Linear Search¶
Question¶
Given an array of integers nums and an integer target, find the smallest index (0-based indexing) where the target appears in the array. If the target is not found in the array, return -1.
Solution¶
Pattern¶
Sequential Scanning / Brute Force Search
How to Identify¶
- The data is unsorted (meaning Binary Search is not an option).
- You need to find the first occurrence of an element.
- The collection is small or doesn't support random access (like a basic Linked List).
Description¶
Linear Search is the most basic searching algorithm. It starts at the beginning of a collection and checks every single element one by one until it finds a match or reaches the end of the data.
The Intuition¶
Imagine you are looking for a specific key in a messy drawer. Since the drawer isn't organized, you have to pick up every single object one by one, look at it, and see if it's the key you want. You stop the moment you find the key.
Complexity¶
| Label | Worst | Average |
|---|---|---|
| Time Complexity | \(O(n)\) | \(O(n)\) |
| Space Complexity | \(O(1)\) | \(O(1)\) |
Note: The Best Case is O(1) if the target is the very first element in the array.
Code¶
class Solution {
public int linearSearch(int nums[], int target) {
// Defensive check for null or empty array
if (nums == null || nums.length == 0) {
return -1;
}
// Iterate through the array sequentially
for (int i = 0; i < nums.length; ++i) {
// Check if current element matches target
if (nums[i] == target) {
// Return index immediately for the 'smallest' index
return i;
}
}
// Target not found after scanning the whole array
return -1;
}
}
Concepts to Think About¶
- Sorted Data: If the array were sorted, would you still use Linear Search? Think about why Binary Search (\(O(\log n)\)) would be vastly superior for sorted datasets.
- Search for All: How would the code change if the question asked for all indices where the target appears? (Hint: You would need a dynamic collection like a
Listto store results instead of returning immediately). -
Sentinel Search: There is a variation called "Sentinel Linear Search" where you place the target at the very end of the array manually. Why would this reduce the number of comparisons made inside the loop?
- Sentinel Linear Search is an optimized version of the basic search. By placing the target at the end of the array (the "sentinel"), we guarantee the loop will always find the target. This allows us to remove the boundary check (
i < length) from the loop header, saving one comparison per iteration. - Imagine walking through a long hallway of doors looking for a specific person. Usually, you have to check two things at every door: "Is this the person?" AND "Have I reached the end of the hallway?" To save time, you put a clone of the person you're looking for at the very end of the hallway. Now, you only have to ask one question: "Is this the person?" When you find them, you just check if you're at the very last door to see if it was a real find or just your clone.

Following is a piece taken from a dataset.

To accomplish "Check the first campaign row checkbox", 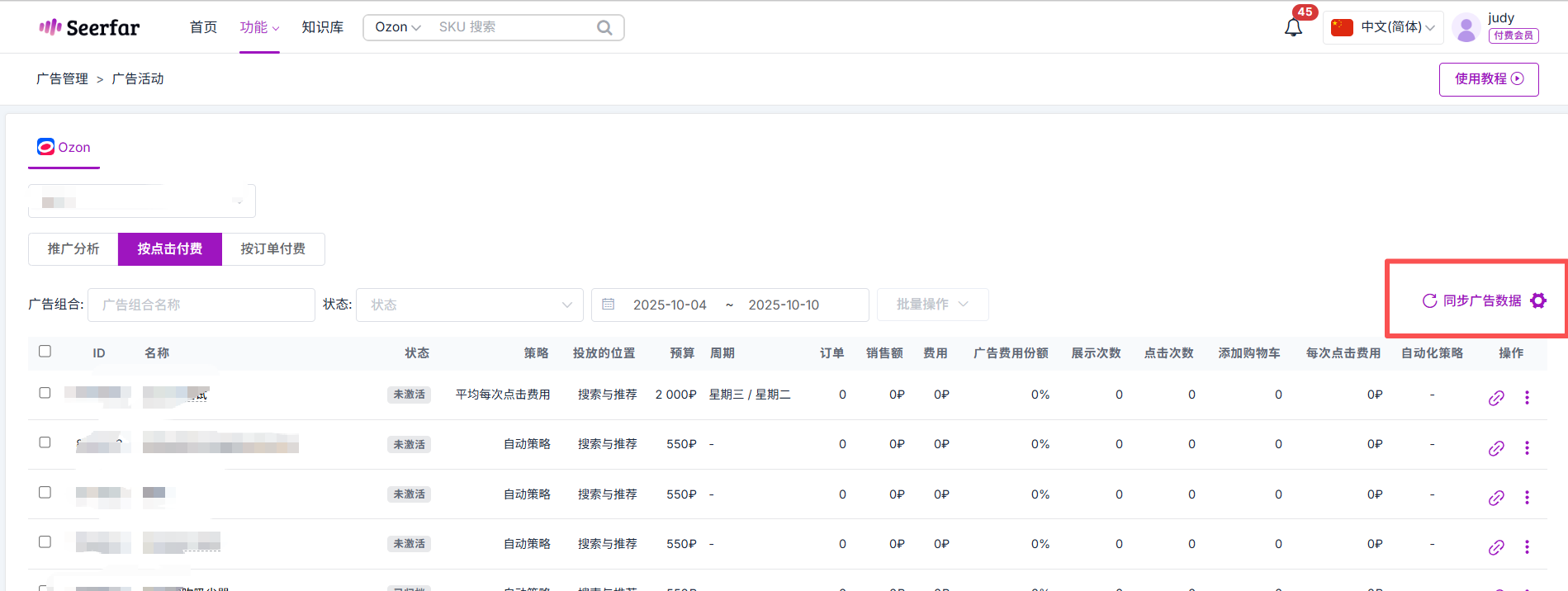I will point(45,393).
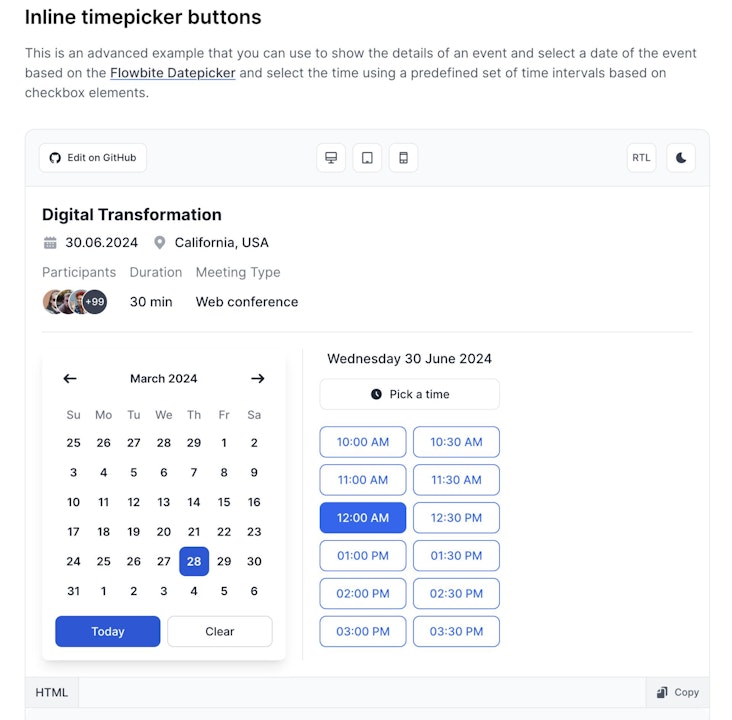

class Solution { public int linearSearch(int[] nums, int target) { // Guardrail for empty arrays if (nums == null || nums.length == 0) return -1; int n = nums.length; int lastElement = nums[n - 1]; // Place sentinel nums[n - 1] = target; int i = 0; // Optimized loop: No boundary check (i < n) required! while (nums[i] != target) { i++; } // Restore the original last element nums[n - 1] = lastElement; // If we found the target before the last element, or if the // original last element was actually the target, return the index. if (i < n - 1 || lastElement == target) { return i; } return -1; } }
- Sentinel Linear Search is an optimized version of the basic search. By placing the target at the end of the array (the "sentinel"), we guarantee the loop will always find the target. This allows us to remove the boundary check (
-
Order of Operations: If you are going to search the same unsorted array 1,000 times, is it better to do 1,000 Linear Searches, or sort the array once and do 1,000 Binary Searches? (Think about the \(O(n^2)\) total cost vs \(O(n \log n + k \log n)\)).
- 2D Linear Search: If you were given a matrix instead of a flat array, what would the Time Complexity be? (\(O(rows \times columns)\)).